An untimely petition, on the other hand, is not "properly filed," whether or not the untimeliness is jurisdictional. Artuz, 531 U.S. at 8; Pace, 544 U.S. at 414-15; Allen v. Siebert, 552 U.S. 3, 128 S.Ct. 2, 4-5 (2007). When a postconviction petition is dismissed in whole or in part because it is untimely under state law, "that [is] the end of the matter" for purposes of § 2244(d)(2). Carey v. Saffold, 536 U.S. 214, 226 (2002). Where a petition for state post-conviction relief has been rejected as untimely by the state courts, it is not "properly filed" under § 2244(d)(2), and therefore the statute of limitations is not tolled. Allen, 128 S.Ct. at 4-5.

The statute of limitations is tolled, however, only while thestate courts review the application. Therefore, an application is not tolled during the time period in which a petitioner may file a petition for certiorari or while the United States Supreme Court considers such a petition.

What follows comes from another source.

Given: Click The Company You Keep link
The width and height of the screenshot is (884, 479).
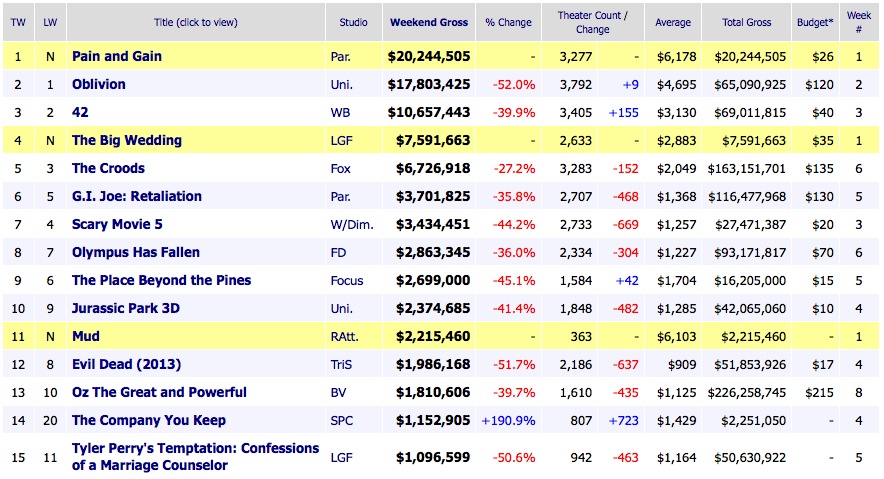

Lawrence, 549 U.S. at 331-32.

(1) First Rule 3.800(a) Motion

On February 26, 2002, Petitioner filed a "motion to correct illegal sentence" pursuant to Rule 3.800(a), Florida Rule of Criminal Procedure. Exh. 6. Petitioner raised two issues: (1) trial court abused its discretion in sentencing Petitioner as a violent habitual felony offender; and (2) trial court abused its discretion in failing to orally pronounce adjudication of guilt. Exh. 6. The post-conviction trial court summarily denied the motion on March 14, 2002. Exh. 7.

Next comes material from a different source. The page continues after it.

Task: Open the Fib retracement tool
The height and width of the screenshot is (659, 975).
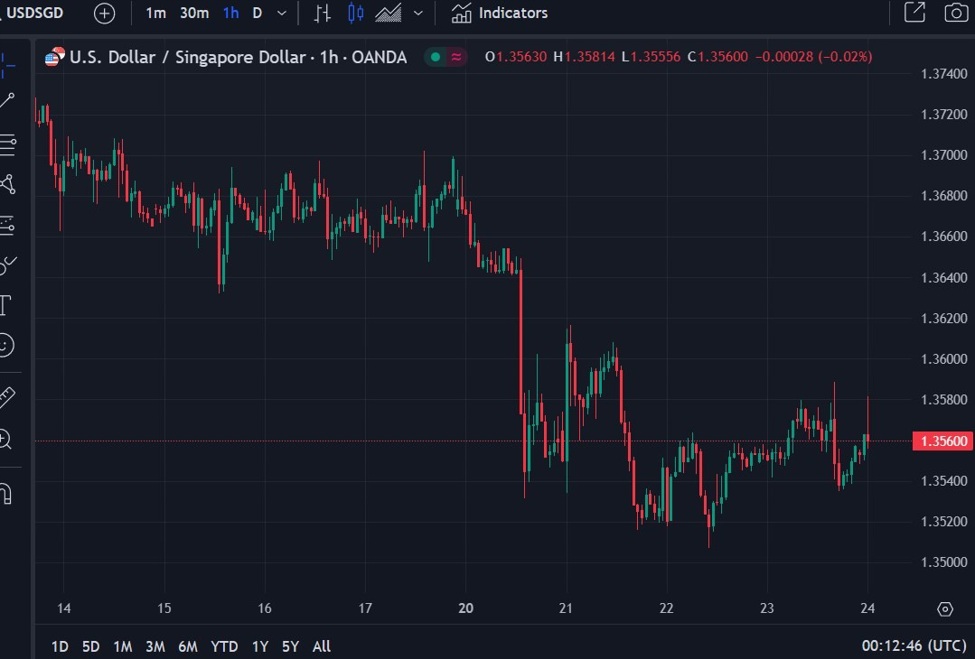Action: coord(10,144)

Petitioner has been given the benefit of the Florida "mailbox rule" as to the filing dates. Haag v. State, 591 So. 2d 614 (Fla. 1992).

The Second District Court of Appeals reversed and remanded to the trial court on both claims in a written opinion. Exh. 8;McClellan v. State, 819 So. 2d 946 (Fla. 2d DCA 2002). The appellate court ruled that the post-conviction court was incorrect when ruling that Petitioner should have raised the issue of sentencing as a habitual felony offender on direct appeal, since this issue was cognizable in a Rule 3.800(a) motion. Id. With regard to the second claim, the appellate court noted that the transcript was incomplete, so it could not decipher whether the trial court's adjudication of guilt had been withheld at sentencing. Id. The appellate court remanded the matter for the trial court to determine whether adjudication was withheld when the sentence was imposed, and, if so, to re-sentence Petitioner in accordance with the opinion. Id. Mandate issued July 25, 2002. Exh. 9.

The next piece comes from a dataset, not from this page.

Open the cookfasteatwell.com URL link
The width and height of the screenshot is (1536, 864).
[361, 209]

On remand to the trial court, the State filed a response and attached relevant exhibits of Petitioner's plea and subsequent sentencing hearing. Exh. 10. The State responded:

The plea and transcript of the plea proceedings both reflect that all parties anticipated the State would establish that Defendant had the requisite predicate conviction required by section 775.084, Florida Statutes to qualify as a habitual violent felony offender. (Exhibits A-E)[.] Adjudication of guilt was withheld at the time of plea, pending sentencing. (Exhibits A-H)[.] At sentencing the State presented evidence that Defendant had been adjudicated guilty of robbery in the Circuit Court of Lee County, Florida on April 30, 1999 in cases 98-3850CF and 98-3886CF. (Exhibits I-L)[.] Based on this evidence, Defendant was found to meet the statutory criteria to be sentenced as a habitual violent felony offender. The record also reflects that adjudication of guilt was imposed at the time of sentencing in all of the above-styled cases. Exhibits I-R.

Exh. 10. The postconviction trial court adopted the State's response and denied Petitioner's motion on October 2, 2002. Exh. 11.

Petitioner appealed the postconviction trial court's decision. On April 30, 2003, the Second District Court of Appeals per curiam affirmed without opinion or citations. Exh. 12. Mandate issued on July 3, 2003. Exh. 13.

The Rule 3.800(a) motion was properly filed on February 26, 2002. Under Florida law, a Rule 3.800(a) may be filed at anytime, and successive motions are allowed. Moss v. State, 9 So. 3d 674, 675 (Fla. 3rd DCA 2009). A Rule 3.800(a) motion is a "State post-conviction or other collateral review" within the meaning of § 2244(d)(2).Alexander v. Sec'y Dep't of Corr., 523 F.3d 1291, 1295 (11th Cir. 2008). Since the motion was properly filed prior to the date Petitioner's conviction became final for § 2254 purposes, no time ran on the statute of limitations. The time was tolled until the July 3, 2004, mandate issued. Therefore the § 2254 statute of limitations began running on July 4, 2003. Wainwright, 537 F.3d at 1284; Brown v. Sec'y Dep't of Corr., 530 F.3d 1335, 1338 (11th Cir. 2008).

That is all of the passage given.